Slashing Those Poppies

One of the reasons why Flight of the Conchords is such a cult success beyond its own boundaries is that it sends up the very notion of white New Zealandness.

Murray's obsession with bureaucratic form (roll calls for three), Jemaine's compressed yesses ("Yis") and Bret's inability to express his innate decency, except perhaps through song, seem to be Kiwi to the core. These three lovable miseries are not just characters but also national characteristics, which includes that obsession with our bigger, louder neighbour.

By the same token, the reason why Once Were Warriors was such a success was because it was as primal as, well, a haka. If it dealt with the universal theme of male abuse in the family, then it did so from an unashamedly Maori perspective. There was no liberal, politically correct white pussyfooting; it was the real thing, and it worked, it sold. It was also just one story.

The Insatiable Moon is another film that will transcend its own boundaries, in the sense that I could watch it as a South African and see it deal with a subject echoing that country's Truth and Reconciliation Commission hearings in a way that is pertinent, witty and wise.

None of the above films or TV series has an overseas actor in a leading role, which is amazing.

But now we get to films like Matariki by Michael Bennett and Predicament by Jason Stutter. The former, made very much in the ensemble style of Short Cuts and Crash (the Oscar winner, not the more interesting Cronenburg one) in which various people's lives intersect, is set in South Auckland and features the lives and loves of quite a few people. Too many, in fact.

First, there is a pair of teenagers who have the kind of cringe-worthy dialogue of which Jemaine and Bret are acutely aware, some of it giving the impression that it's meant to shock more than necessarily be realistic or logical, let alone funny. This doesn't mean they aren't charming - they are -but we never really get to know why, for example, the Chinese girl doesn't like home: she just stays away.

Then there is Sara Wiseman playing a cop whose Maori husband spends most of his screen time in a coma. What is this very capable and watchable actress expected to do? Emote, and she does it very well, but who is she? All we can deduce is that she wants to be alone with her husband, which is understandable, to the exclusion of his family, which is problematic. She doesn't seem to be on bad terms with them, but that's about all we're going to learn about her.

Likewise, there's a young woman who looks about 11 months pregnant, but when the child does finally come the boyfriend skedaddles and she's not really interested in baba either. Why? Because her junkie man has left her? In the end she leaves both of them, but exactly what her motivations are is not entirely clear.

Matariki is not a "bad" film by any stretch of the imagination: the way a baby stirs a protective instinct in a gay man and how that white baby inveigles its way into a loving Maori family (another positive) that has to make the unenviable decision of turning off someone's life-support system, is profoundly moving.

But the film is trying to keep so many other balls in the air - of which I've only mentioned a few - that it cannot focus on and therefore thoroughly explore this one primal event.

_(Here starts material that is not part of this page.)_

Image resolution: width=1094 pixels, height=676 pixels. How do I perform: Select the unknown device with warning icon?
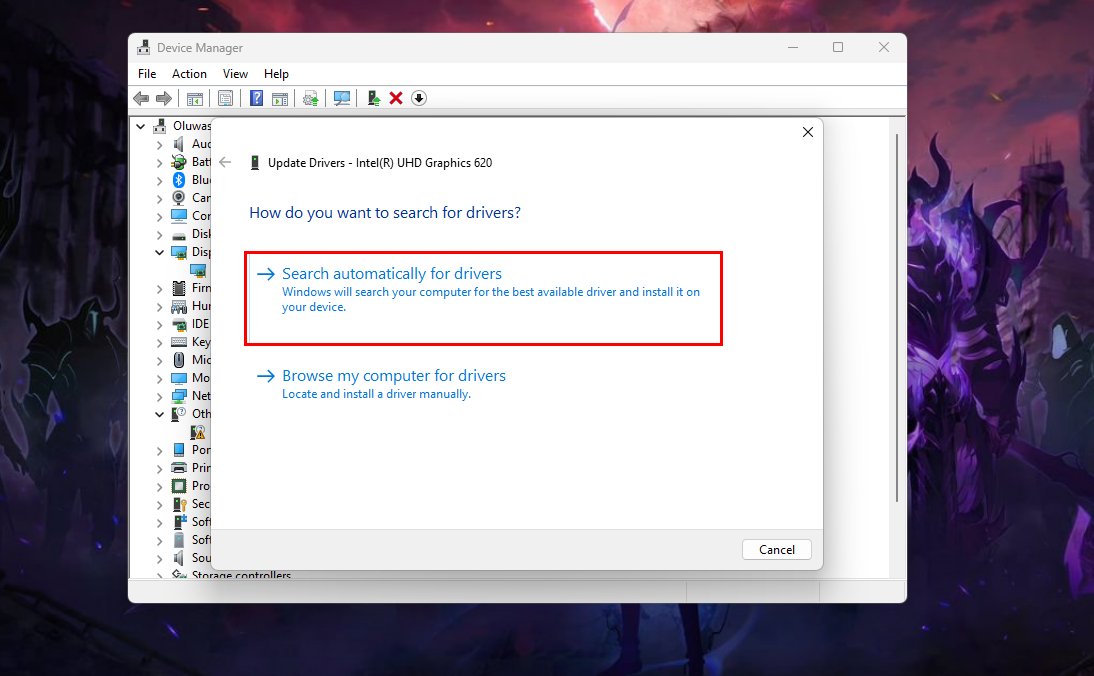(198, 432)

In Predicament there is a man who has the wonderfully weird obsession of building a wooden tower in his back yard to the exclusion of everything and everyone else. His story arc ends (and I don't care what happened in the book) with him starting to talk to everyone around him again, and destroying his dream, his tall, hallucinogenic...poppy.

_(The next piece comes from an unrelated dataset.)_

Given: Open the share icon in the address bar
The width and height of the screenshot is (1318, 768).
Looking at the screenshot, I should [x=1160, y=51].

The film flopped at the box office.

Similarly, in Matariki there is a funky, catchy song called Look What Love Can Do. But it's featured smack bang in the middle of the movie, in a daytime market scene of a mostly night-time movie, and then again over the end titles.


The other thing it doesn't do is let rip, in a Jennifer Hudson kind of way. It really is a spill-your-guts kind of dance-floor number, which could have been a national hit. Did it ever make it to the radio? Did anyone ever push it that way or use it as a promotional tool in a TV spot? Nothing seems to have filtered through.

The long and the short of it is that Matariki and Predicament are similar in that they have a consensual, almost polite feeling about them, especially the latter. They don't seem to be driven by a central artistic vision - a tall poppy, if you will - and this is not entirely the relatively young directors' faults.

Put in another way, it looks as if those films' producers were administering epidurals instead of delivering those babies bloody, screaming and healthy on to our screens.